For 18-year-old Moroccan students like Youssra and Nisrine, social distancing guidelines and other restrictions this spring did not signal the end of their engagement with their peers in the United States. Through Global Nomads Group’s (GNG) Campfire Collaborating Classrooms virtual exchange program, they were able to continue to communicate with their U.S.-based peers about their communities, cultures, and experiences, despite school closures during the global coronavirus pandemic.
Youssra and Nisrine are both second year baccalaureate students at Taha Hussein High School in Ain Mediouna, a town outside of Fes, Morocco. This past spring, they were participants in Campfire, and were selected to share their stories on-screen as part of a live Virtual Story Share Event in June 2020. Campfire Story Share events are normally carried out in each school’s local community, but given the pandemic, this year’s Story Share was hosted by GNG for all participants together.
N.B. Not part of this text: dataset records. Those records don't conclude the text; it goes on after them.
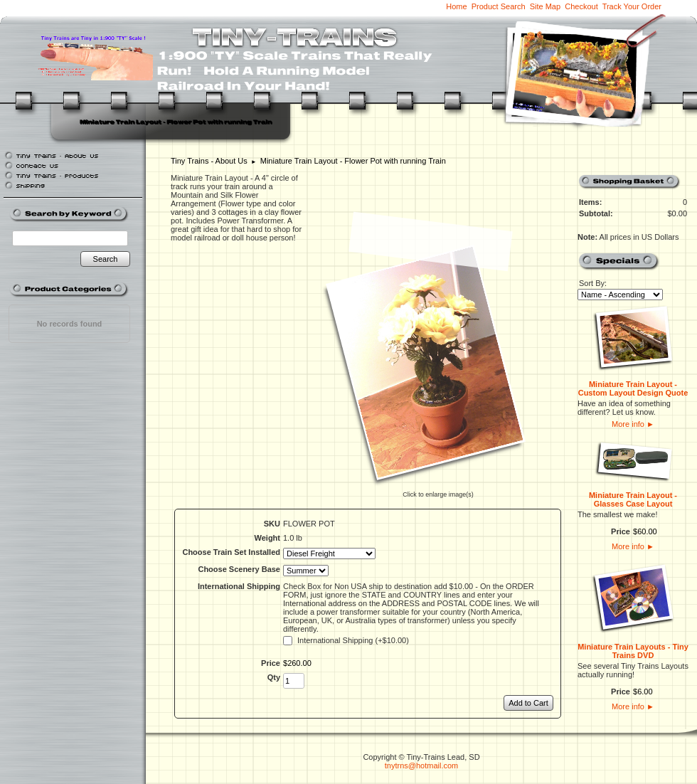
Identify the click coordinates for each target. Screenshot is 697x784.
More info (633, 424)
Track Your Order (632, 6)
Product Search (499, 6)
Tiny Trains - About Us (209, 161)
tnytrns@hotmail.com (421, 766)
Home (456, 6)
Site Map (545, 6)
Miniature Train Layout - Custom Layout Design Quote (633, 388)
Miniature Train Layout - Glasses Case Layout (633, 499)
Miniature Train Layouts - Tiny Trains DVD (633, 651)
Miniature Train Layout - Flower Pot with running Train (353, 161)
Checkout (581, 6)
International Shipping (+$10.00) (353, 640)
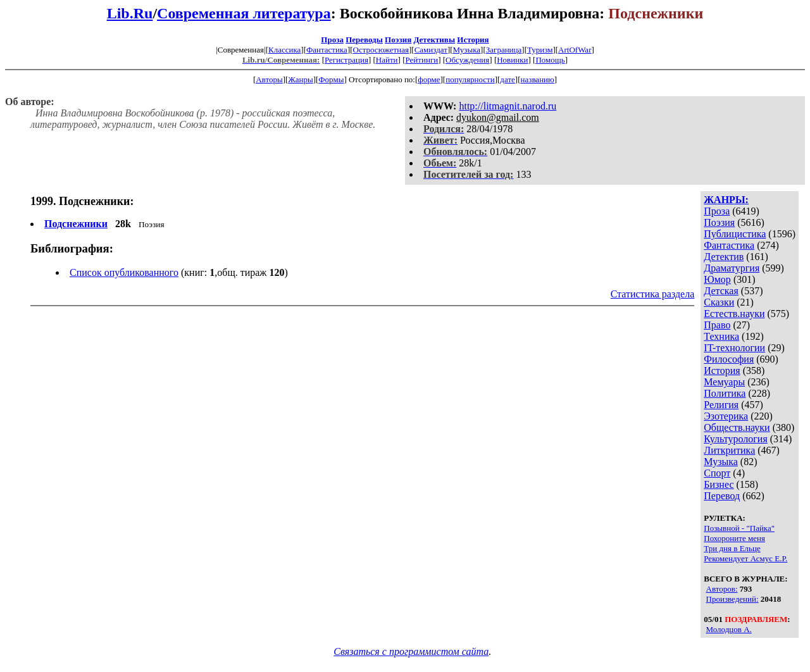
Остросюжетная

When describing this experience, Youssra said, “Writing a story and sharing it to me is a dream, and now I have achieved it, thanks to global peers.” Both she and Nisrine had the unique opportunity to present in front of a larger, global audience. In another exchange, a Campfire student from Houston Academy for International Studies in the U.S. expressed, “This is a good story! It shows you’ll never know you have something in common with someone until you talk to them.” Hearing each others’ stories showed Campfire participants that while their peers may come from different parts of the world, they share common experiences – like the challenges and joys of making new friends.
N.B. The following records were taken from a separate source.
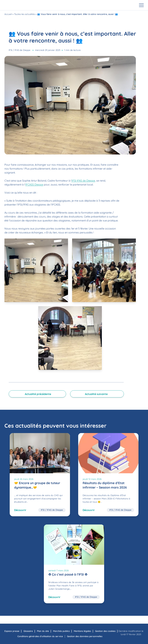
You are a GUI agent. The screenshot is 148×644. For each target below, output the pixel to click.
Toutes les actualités (24, 14)
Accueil (8, 14)
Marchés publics (61, 631)
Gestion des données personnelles (84, 636)
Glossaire (28, 631)
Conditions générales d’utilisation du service (40, 636)
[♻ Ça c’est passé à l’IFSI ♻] (74, 564)
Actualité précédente (38, 394)
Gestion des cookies (105, 631)
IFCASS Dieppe (34, 184)
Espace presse (12, 631)
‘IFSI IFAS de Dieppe (83, 180)
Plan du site (43, 631)
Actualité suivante (96, 394)
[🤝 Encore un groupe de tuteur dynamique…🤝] (40, 474)
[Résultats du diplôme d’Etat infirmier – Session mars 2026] (108, 474)
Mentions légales (82, 631)
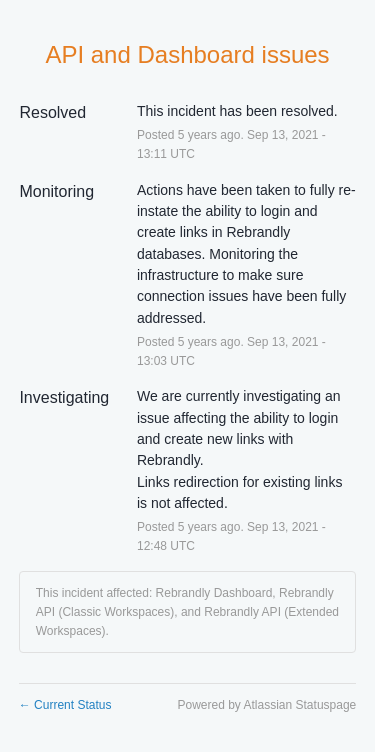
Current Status (65, 705)
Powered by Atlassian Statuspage (266, 705)
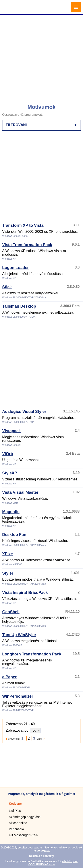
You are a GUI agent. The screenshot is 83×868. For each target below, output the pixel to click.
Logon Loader (15, 268)
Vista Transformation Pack (27, 245)
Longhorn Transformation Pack (32, 654)
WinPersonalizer (18, 696)
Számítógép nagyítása (25, 817)
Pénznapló (16, 829)
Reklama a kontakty (41, 856)
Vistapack (11, 431)
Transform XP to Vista (23, 225)
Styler (8, 573)
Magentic (11, 512)
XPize (7, 554)
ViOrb (8, 454)
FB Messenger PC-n (23, 835)
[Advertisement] (41, 57)
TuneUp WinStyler (19, 634)
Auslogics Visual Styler (24, 411)
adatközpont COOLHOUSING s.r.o (53, 863)
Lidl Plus (15, 811)
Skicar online (18, 823)
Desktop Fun (14, 534)
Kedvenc (15, 804)
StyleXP (10, 473)
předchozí (14, 739)
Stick (7, 287)
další (39, 739)
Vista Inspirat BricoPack (25, 592)
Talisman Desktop (19, 306)
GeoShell (11, 612)
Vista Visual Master (20, 492)
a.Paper (9, 677)
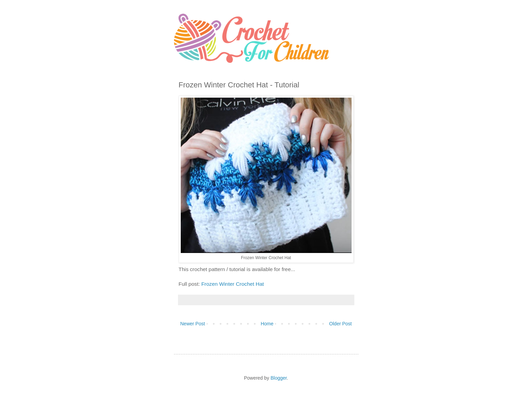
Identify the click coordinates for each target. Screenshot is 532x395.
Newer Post (193, 324)
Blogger (278, 378)
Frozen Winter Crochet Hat (233, 284)
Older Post (340, 324)
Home (267, 324)
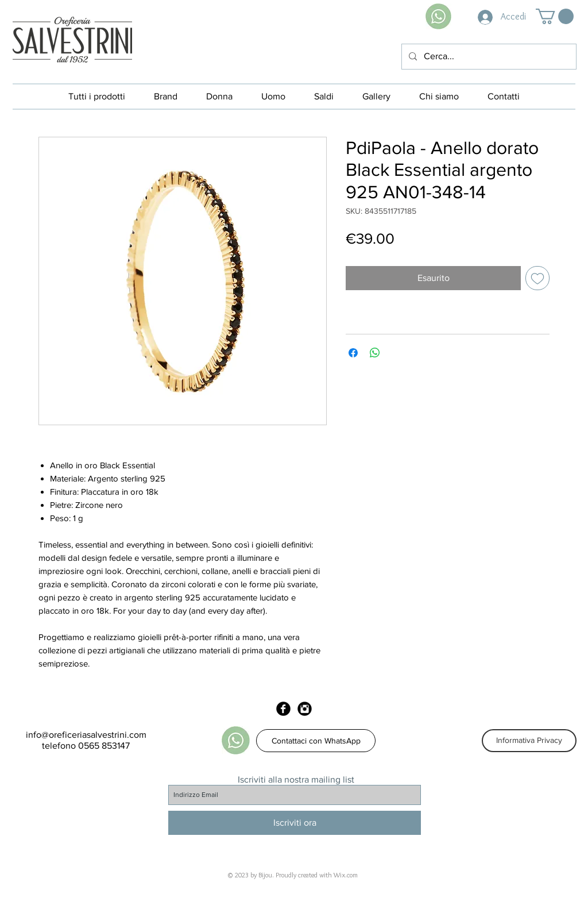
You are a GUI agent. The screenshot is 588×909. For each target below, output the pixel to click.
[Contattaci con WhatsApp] (316, 741)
Across history and cultures, campfires have brought together people of diverse backgrounds to share warmth and shelter, conversation and storytelling. GNG’s “Campfire” programs evoke the same feeling: a communal campfire around which travelers and strangers gather. In our digital equivalent, middle and high school students are welcomed to an online community with their global peers in the United States and the Middle East and North Africa (MENA) region. Students progress through an experience of creating and sharing the story of their own identity over an 8-10 week long curriculum. The program culminates in a project where students write a story and share it with their global peers online. At the Story Share, students read their own stories as well as a story from someone from another region. In this reading of another’s story, the youth truly put themselves in their U.S. or MENA peers’ shoes.